Improving Surgical Care and Recovery
Background
Enhanced Recovery Pathways (ERPs) are a proven means of minimizing the physiological trauma of surgery to reliably shorten length of stay, decrease complications and costs, and improve patient experience. Institutions have used ERP programs to decrease length of stay by 1-2 days per patient, decrease complication rates by approximately 50%, save over $6,000 per patient, decrease 30-day re-admission rates by over 40%, and improve patient satisfaction scores.
ERP is accomplished by focusing on better education and management of patient expectations, minimization of fasting before and after surgery, minimizing opioids in lieu of opioid sparing pain medications, minimizing IV fluids, and promoting early and frequent ambulation and convalescence.
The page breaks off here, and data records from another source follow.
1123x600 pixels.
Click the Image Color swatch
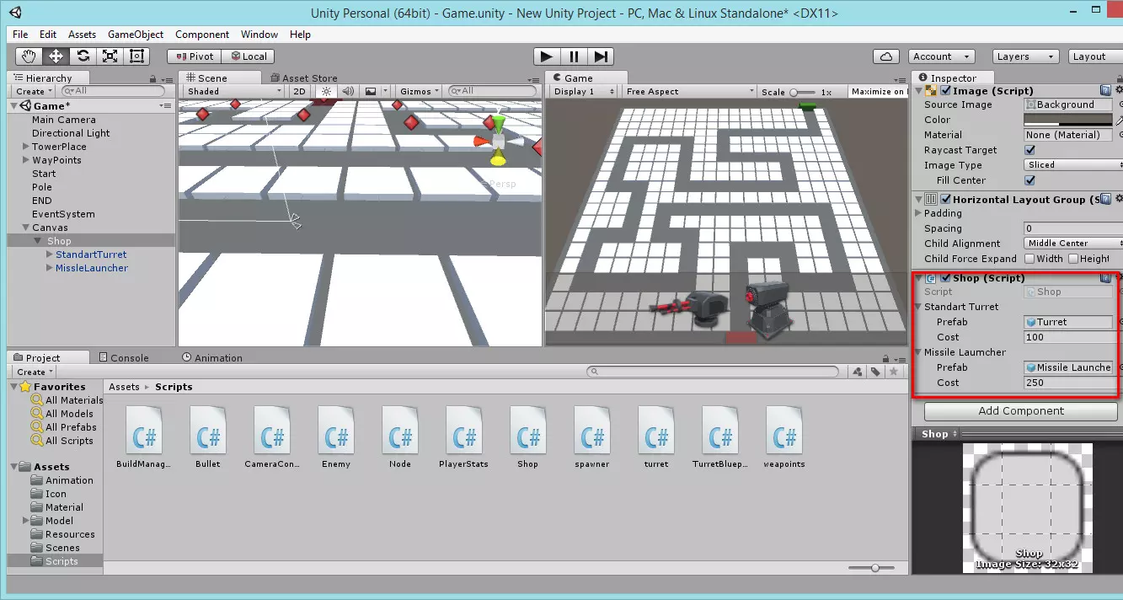[1067, 120]
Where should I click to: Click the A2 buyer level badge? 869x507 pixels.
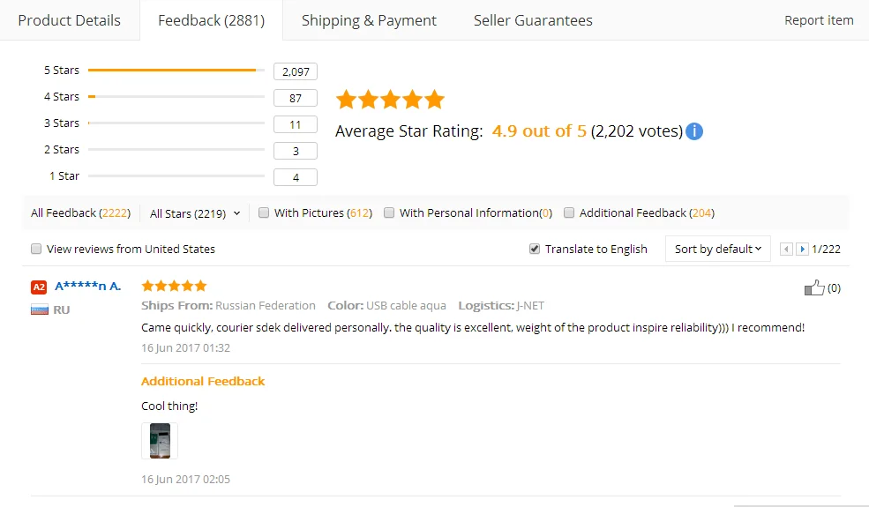(39, 287)
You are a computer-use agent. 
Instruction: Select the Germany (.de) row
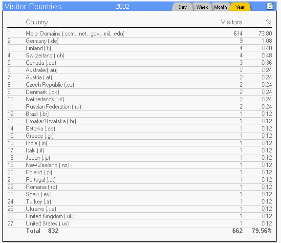(x=139, y=41)
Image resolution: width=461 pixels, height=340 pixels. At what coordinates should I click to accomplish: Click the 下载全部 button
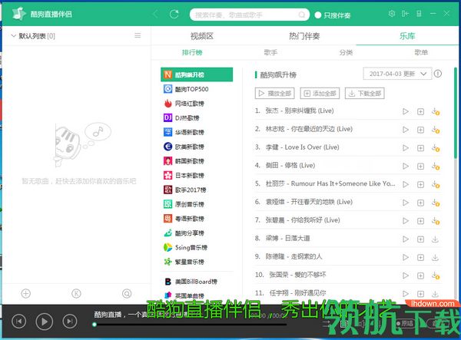(x=364, y=94)
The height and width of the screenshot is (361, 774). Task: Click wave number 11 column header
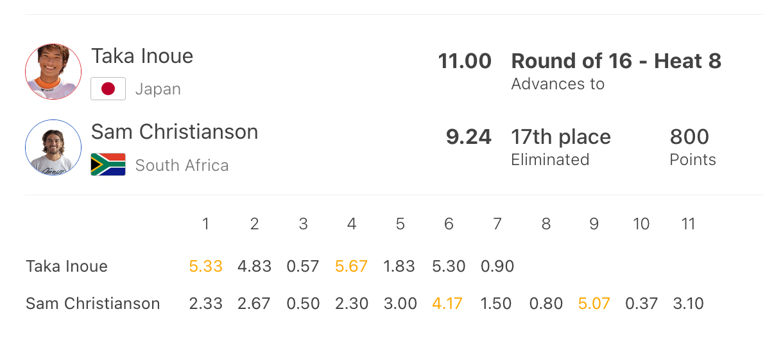pos(688,224)
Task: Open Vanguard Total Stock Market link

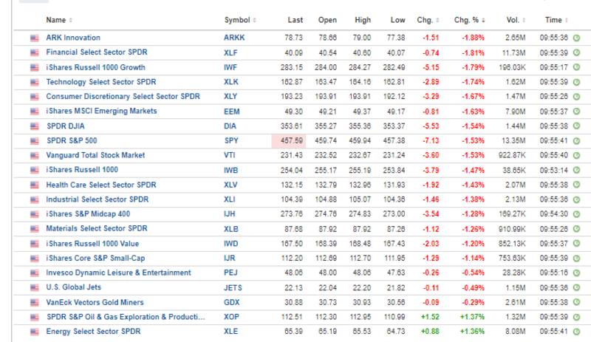Action: [x=95, y=155]
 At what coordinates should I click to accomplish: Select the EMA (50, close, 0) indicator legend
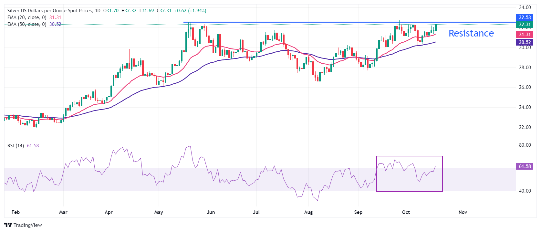[27, 24]
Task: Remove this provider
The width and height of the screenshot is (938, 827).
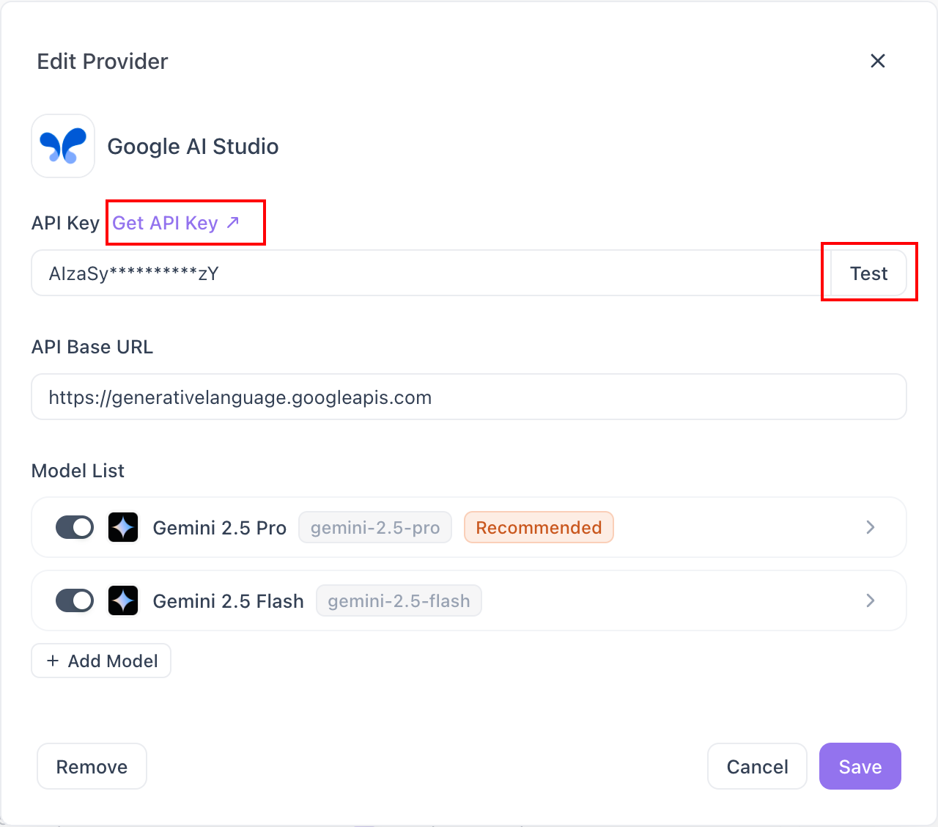Action: (x=92, y=766)
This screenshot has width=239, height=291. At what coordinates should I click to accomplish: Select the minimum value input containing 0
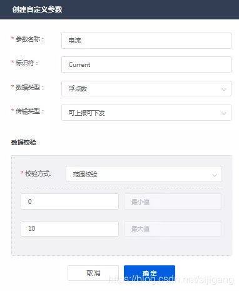point(69,202)
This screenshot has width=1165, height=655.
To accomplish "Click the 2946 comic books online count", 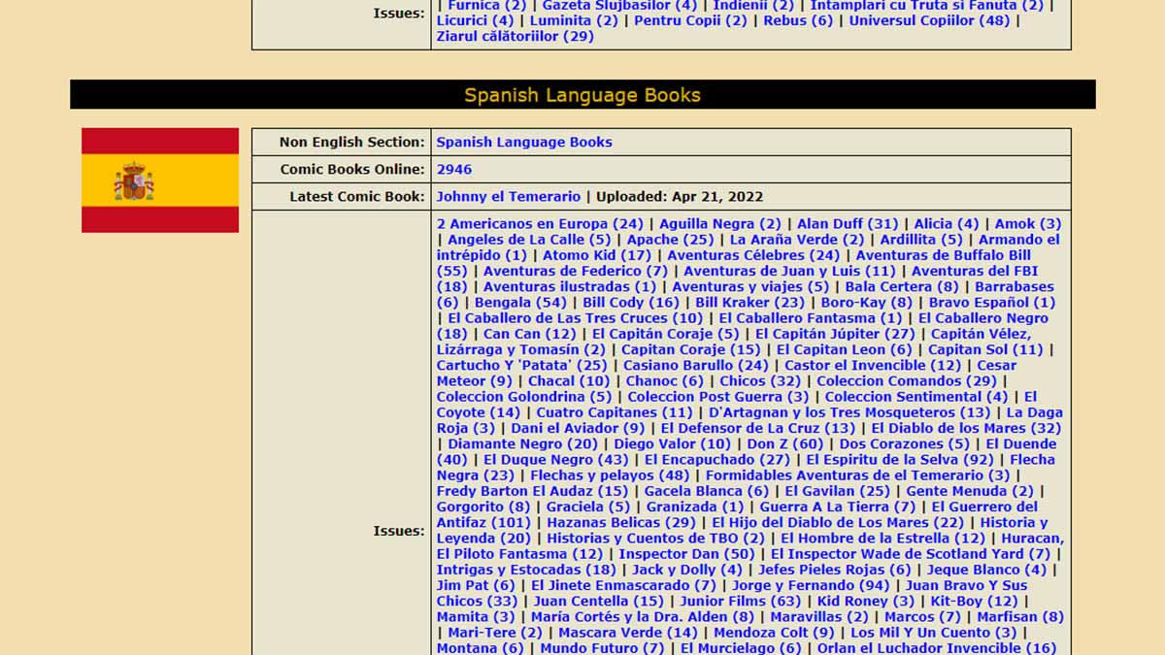I will (453, 169).
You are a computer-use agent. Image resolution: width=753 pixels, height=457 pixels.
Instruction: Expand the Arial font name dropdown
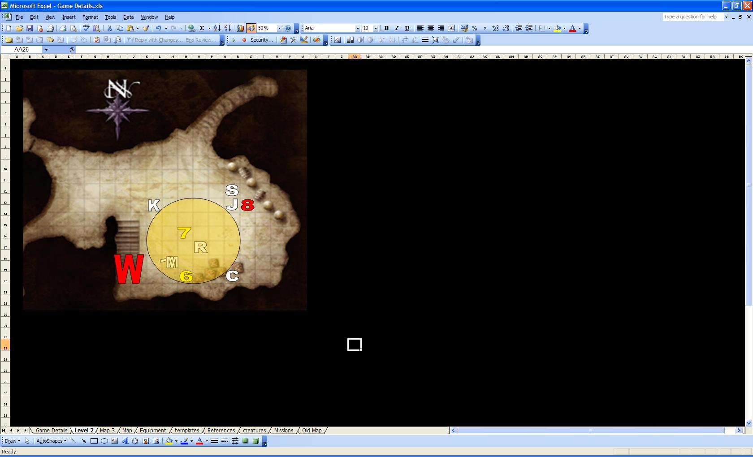[x=358, y=28]
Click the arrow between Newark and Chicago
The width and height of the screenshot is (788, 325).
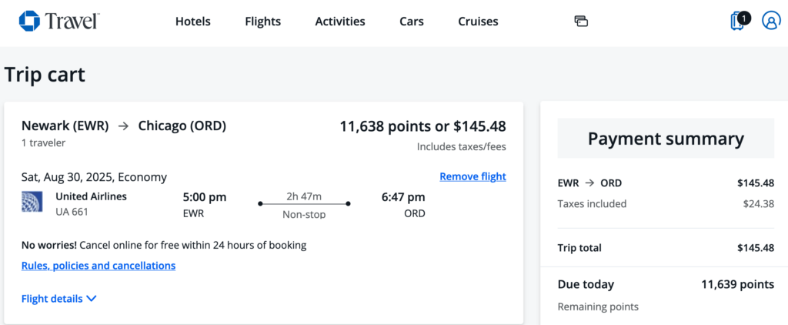[123, 126]
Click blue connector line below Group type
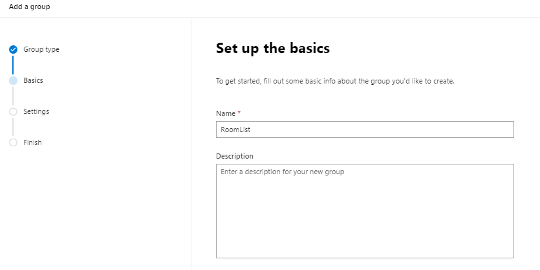 (x=13, y=65)
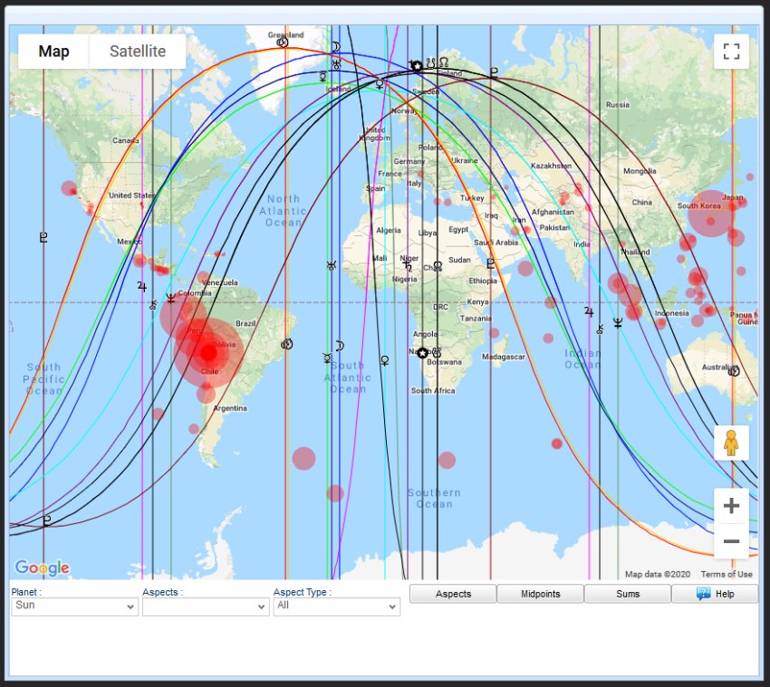Open the Aspects dropdown list
The image size is (770, 687).
point(204,606)
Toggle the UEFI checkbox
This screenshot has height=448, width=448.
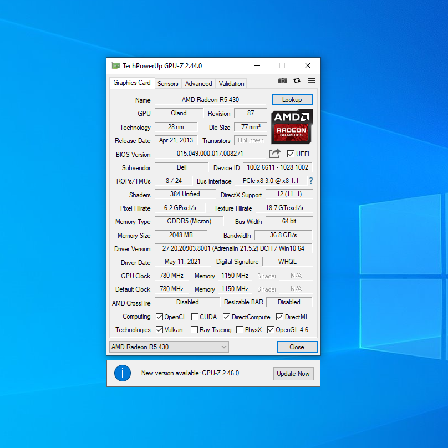tap(291, 154)
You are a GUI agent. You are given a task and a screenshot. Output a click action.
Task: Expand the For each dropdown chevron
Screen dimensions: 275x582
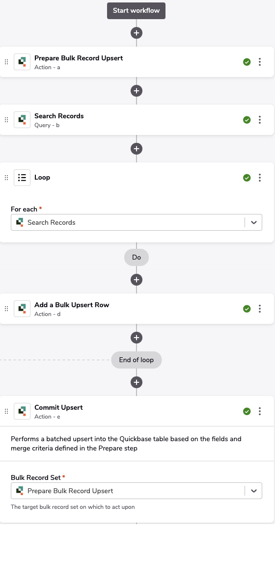click(254, 222)
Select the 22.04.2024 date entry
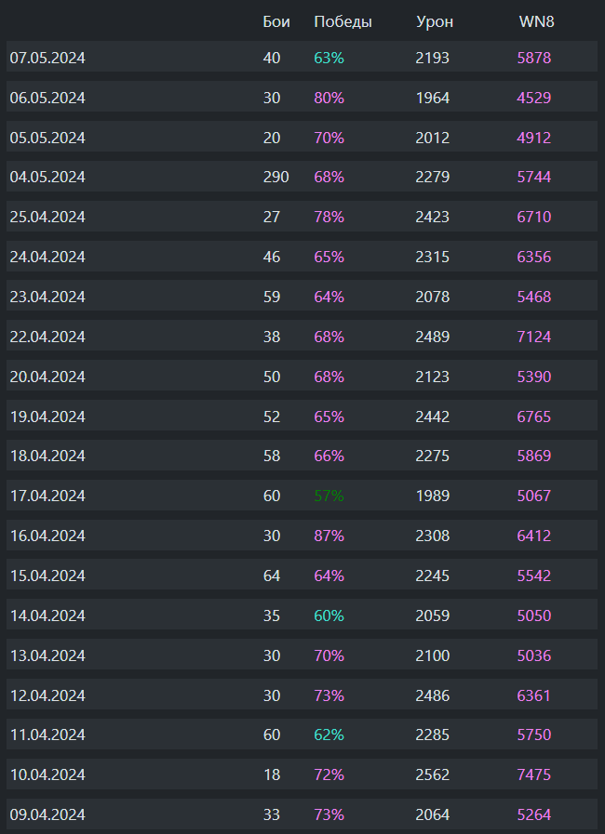The width and height of the screenshot is (605, 834). point(47,337)
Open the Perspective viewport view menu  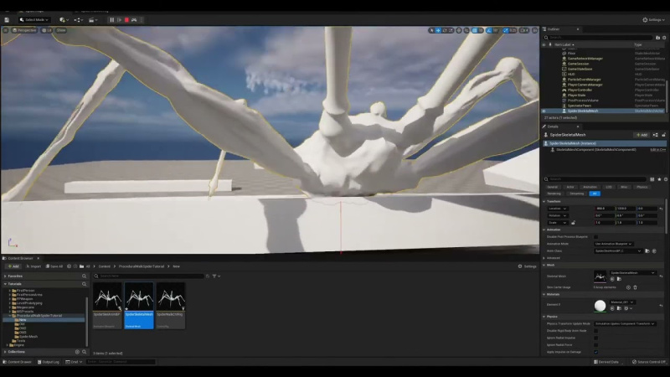(x=23, y=30)

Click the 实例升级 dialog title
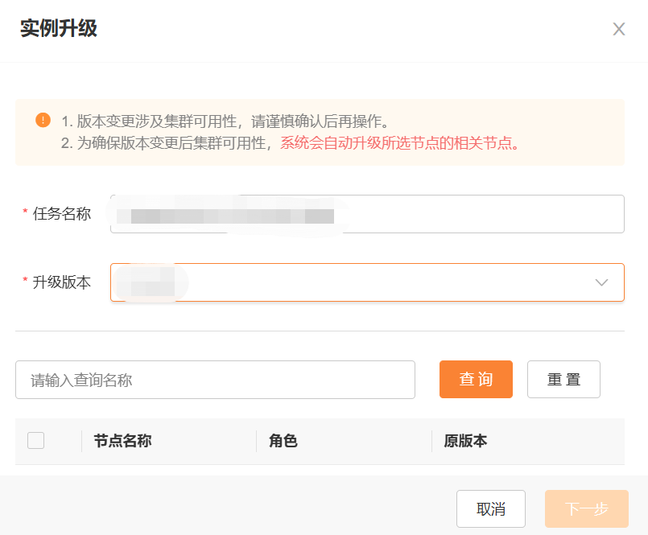tap(58, 28)
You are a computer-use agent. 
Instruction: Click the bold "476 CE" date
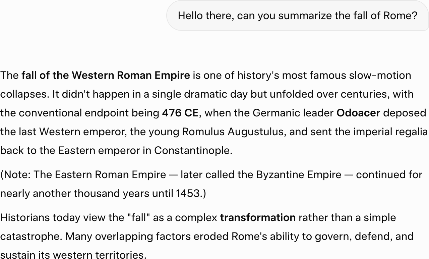click(x=180, y=113)
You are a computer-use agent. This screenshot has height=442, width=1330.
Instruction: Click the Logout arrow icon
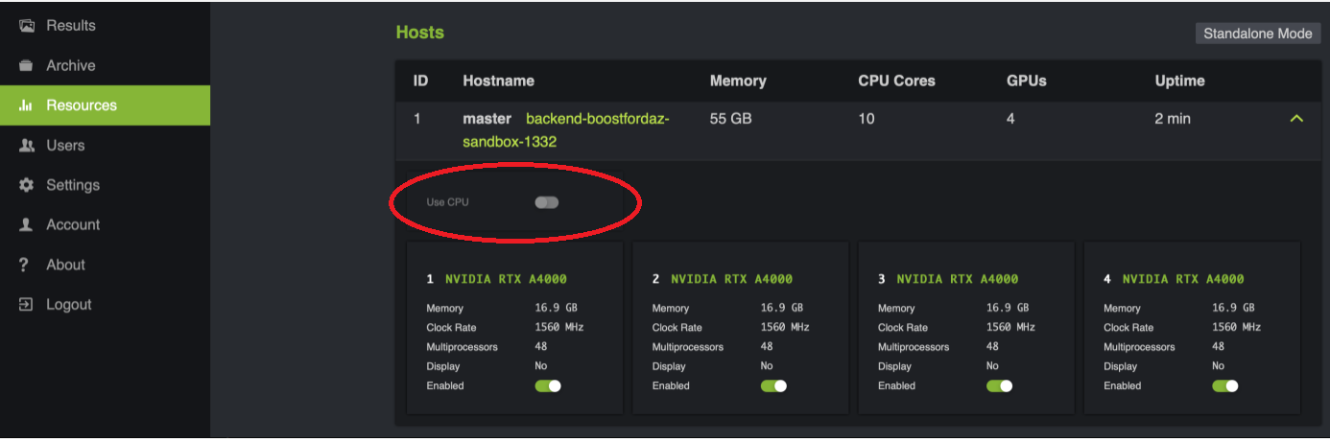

Implementing these changes to the way care is given requires transdisciplinary teamwork and buy-in. All providers and patients need to speak the same language to optimally implement ERP.
About the Project
The Agency for Healthcare Research and Quality (AHRQ) is funding and guiding a national quality improvement initiative titled Improving Surgical Care and Recovery (ISCR). The program is a collaborative effort between the Johns Hopkins Armstrong Institute, the American College of Surgeons (ACS), and AHRQ to enhance the recovery of surgical patients by supporting hospitals in implementing perioperative evidence-based pathways to meaningfully improve clinical outcomes, reduce hospital length of stay, and improve the patient experience.
ISQIC has built on the ISCR initiative by strengthening hospitals’ readiness to implement Enhanced Recovery Pathways (ERPs) and providing additional implementation support and resources. ISQIC hospitals are completing a two-part self-diagnostic tool to assist them in identifying areas where the implementation core team and departments impacted by the pathway can be strengthened. The ISQIC Readiness Assessment Toolkit then provides tools to build and strengthen the areas identified in the assessment.